Jean-Marie Lecoq qui a écrit les textes, joue chante et danse. Il n’en est pas à son premier
spectacle musical, il a reçu en 1991 un molière pour Christophe Colomb, il a travaillé avec
Jean-Luc Tardieu, Jean-Paul Farré, Francis Perrin , Jacques Échantillon, Jacques Livchine,
des maîtres de l’insolence théâtrale. Véronique Ataly, a appris l’audace de Gildas Bourdet et
François Rancillac et Christian Gaïtch qui chanta avec « les Bouchons », fréquenta Jérôme
Savary. Alors, vous pensez comme on tire à vue sur les tics et les T. O. C. de notre époque !
Les slogans imbéciles, les euphémismes, les clichés passent à la moulinette. Les comptines
enfantines sont revisitées, les jeux télévisés subvertis, le vocabulaire perverti, les
humanitaires raillés, et les hypocrites n’ont plus qu’à décamper…
Au bonheur des hommes donne du bonheur à tous les spectateurs dans une scénographie
de Philippe Quillet dont les lumières et les pénombres dessinent des tableaux étonnants.
En août le joyeux sextuor s’installe au Lucernaire. Sa mission ? Remonter le moral à tous
ceux qui n’ont pas pu partir en vacances, ou qui les auront terminées. Non seulement il
devrait être reconnu d’utilité publique, mais le prix de la place devrait être remboursé par la
sécu. Finie la déprime ! Retrouvez la combativité. Même en prenant en compte le ticket
modérateur, les caisses seraient gagnantes ! Et « C’est vous qu’il faut sauver » !
D.DUMAS
« Au bonheur des hommes »
Au bonheur des hommes nous ramène aux beaux jours du cabaret satirique
allemand des années vingt. Il nous promène à la lisière des genres, du concert jazz
et musiques du monde au cabaret déjanté et au théâtre d’intervention. Sur un ton
humoristique et provocateur, il s’attaque aux aberrations de notre pays et de ses
politiques mais aussi à celles de la planète.
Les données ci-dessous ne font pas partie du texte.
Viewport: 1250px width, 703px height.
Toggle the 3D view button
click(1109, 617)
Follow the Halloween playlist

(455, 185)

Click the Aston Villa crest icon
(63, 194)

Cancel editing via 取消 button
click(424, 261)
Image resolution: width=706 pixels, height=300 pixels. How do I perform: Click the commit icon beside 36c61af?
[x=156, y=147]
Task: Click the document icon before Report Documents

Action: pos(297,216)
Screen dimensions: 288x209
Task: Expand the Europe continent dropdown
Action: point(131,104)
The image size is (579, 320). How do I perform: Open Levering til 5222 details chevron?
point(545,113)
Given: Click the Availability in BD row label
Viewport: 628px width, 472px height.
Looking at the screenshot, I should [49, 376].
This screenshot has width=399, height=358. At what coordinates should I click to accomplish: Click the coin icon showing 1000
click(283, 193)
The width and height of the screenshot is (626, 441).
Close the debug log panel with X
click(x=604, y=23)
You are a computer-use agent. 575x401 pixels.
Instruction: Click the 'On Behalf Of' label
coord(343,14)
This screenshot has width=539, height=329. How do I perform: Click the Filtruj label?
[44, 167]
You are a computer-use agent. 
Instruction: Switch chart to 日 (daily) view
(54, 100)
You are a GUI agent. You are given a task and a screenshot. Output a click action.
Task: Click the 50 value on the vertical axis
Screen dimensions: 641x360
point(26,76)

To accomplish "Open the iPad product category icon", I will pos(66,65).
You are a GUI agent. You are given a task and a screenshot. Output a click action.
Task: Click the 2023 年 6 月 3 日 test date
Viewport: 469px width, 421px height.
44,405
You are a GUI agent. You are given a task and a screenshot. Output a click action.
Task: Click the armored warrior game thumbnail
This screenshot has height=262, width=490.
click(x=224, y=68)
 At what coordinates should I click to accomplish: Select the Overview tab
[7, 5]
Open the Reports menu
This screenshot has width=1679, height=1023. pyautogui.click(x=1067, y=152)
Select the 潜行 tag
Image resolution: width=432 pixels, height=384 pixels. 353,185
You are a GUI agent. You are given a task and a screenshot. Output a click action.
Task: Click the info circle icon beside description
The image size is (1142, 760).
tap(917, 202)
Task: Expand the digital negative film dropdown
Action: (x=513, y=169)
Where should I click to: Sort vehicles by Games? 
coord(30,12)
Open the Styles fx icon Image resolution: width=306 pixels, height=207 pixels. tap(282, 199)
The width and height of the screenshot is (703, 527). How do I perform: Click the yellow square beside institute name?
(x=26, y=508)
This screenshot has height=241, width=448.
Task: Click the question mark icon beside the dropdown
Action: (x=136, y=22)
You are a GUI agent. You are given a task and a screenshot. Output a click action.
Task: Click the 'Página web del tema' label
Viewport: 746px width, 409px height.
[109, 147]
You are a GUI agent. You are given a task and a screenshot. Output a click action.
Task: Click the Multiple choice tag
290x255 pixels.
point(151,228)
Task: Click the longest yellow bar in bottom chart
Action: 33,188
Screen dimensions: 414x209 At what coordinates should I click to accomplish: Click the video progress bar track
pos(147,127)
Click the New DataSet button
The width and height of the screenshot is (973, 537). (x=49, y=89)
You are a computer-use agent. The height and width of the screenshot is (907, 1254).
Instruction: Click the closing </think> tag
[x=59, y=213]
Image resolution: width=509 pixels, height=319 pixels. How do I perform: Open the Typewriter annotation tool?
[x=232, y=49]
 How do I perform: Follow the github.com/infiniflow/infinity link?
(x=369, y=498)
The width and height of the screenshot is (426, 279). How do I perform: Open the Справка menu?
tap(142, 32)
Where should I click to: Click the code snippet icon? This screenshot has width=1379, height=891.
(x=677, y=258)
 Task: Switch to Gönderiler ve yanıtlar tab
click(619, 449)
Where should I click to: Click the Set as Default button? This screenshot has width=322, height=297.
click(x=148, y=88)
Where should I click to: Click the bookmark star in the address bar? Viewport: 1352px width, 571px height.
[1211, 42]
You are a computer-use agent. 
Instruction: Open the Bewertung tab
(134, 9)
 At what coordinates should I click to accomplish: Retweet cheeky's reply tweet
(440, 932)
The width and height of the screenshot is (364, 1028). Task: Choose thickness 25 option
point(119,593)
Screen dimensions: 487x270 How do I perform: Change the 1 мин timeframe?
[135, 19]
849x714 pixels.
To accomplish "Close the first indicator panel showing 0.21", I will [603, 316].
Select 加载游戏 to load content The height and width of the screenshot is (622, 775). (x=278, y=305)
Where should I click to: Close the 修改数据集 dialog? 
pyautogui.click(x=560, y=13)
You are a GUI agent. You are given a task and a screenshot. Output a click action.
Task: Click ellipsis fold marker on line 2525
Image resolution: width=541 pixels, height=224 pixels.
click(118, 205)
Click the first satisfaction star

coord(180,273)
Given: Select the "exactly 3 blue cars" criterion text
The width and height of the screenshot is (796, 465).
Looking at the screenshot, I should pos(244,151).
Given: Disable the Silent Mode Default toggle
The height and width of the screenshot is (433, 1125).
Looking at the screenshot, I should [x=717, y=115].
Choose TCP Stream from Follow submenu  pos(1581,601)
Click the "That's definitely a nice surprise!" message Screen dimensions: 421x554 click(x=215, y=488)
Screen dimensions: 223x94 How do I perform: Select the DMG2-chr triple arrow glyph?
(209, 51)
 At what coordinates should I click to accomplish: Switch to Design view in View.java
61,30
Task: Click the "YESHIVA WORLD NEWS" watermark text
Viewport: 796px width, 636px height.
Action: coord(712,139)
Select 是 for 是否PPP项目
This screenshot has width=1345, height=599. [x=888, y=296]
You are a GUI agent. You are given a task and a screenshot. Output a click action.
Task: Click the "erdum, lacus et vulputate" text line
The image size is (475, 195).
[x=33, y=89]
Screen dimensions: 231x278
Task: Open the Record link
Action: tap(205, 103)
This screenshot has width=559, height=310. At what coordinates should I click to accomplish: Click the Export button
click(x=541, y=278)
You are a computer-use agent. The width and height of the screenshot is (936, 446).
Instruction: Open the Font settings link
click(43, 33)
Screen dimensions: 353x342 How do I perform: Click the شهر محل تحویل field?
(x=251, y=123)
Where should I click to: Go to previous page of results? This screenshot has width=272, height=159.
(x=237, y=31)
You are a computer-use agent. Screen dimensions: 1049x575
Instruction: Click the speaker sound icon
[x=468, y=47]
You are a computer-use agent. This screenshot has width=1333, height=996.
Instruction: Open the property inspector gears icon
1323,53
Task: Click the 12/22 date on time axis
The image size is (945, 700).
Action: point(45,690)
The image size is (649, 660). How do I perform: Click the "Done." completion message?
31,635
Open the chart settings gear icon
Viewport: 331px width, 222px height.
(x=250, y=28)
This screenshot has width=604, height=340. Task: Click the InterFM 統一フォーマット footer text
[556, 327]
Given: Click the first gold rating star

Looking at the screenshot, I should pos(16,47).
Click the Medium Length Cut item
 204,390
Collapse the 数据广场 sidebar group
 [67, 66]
Trois comédiens-chanteurs, Véronique Ataly, Christian Gaitch et Bernard Lecoq, par
ailleurs auteur des textes, à travers saynètes et chansons s’attaquent à bon nombre
des sujets qui nous agacent ou nous font discuter chaque jour. Le texte est fort drôle,
l’identité nationale, le politiquement correct et son langage approprié (les
enseignants apprécieront particulièrement le « on ne dit plus en échec scolaire, mais
en résultats différés »), le travailler plus pour gagner plus, le libre-échange, les ONG
et les OGM, les nouvelles guerres de religion et bien d’autres sujets brûlants sont
ainsi passés à la moulinette du rire, un rire qui chatouille la réflexion, un rire
provocateur souvent. Ils n’hésitent pas à convoquer le calembour, la critique acide
(« plus vous aurez peur, plus vous serez de parfaits téléspectateurs ») et l’humour
noir. La mise en scène est astucieuse, ainsi cherchez comment en coupant les cinq
mots de travailler plus pour gagner plus et en les déplaçant vous pouvez en changer
le sens. Le spectacle vous le démontrera ! Les trois comédiens-chanteurs sont à la
fois des présentateurs, des porte-parole, des avocats ou des accusateurs qui
n’hésitent pas à en appeler parfois à la salle. Ils sont très bons tous les trois.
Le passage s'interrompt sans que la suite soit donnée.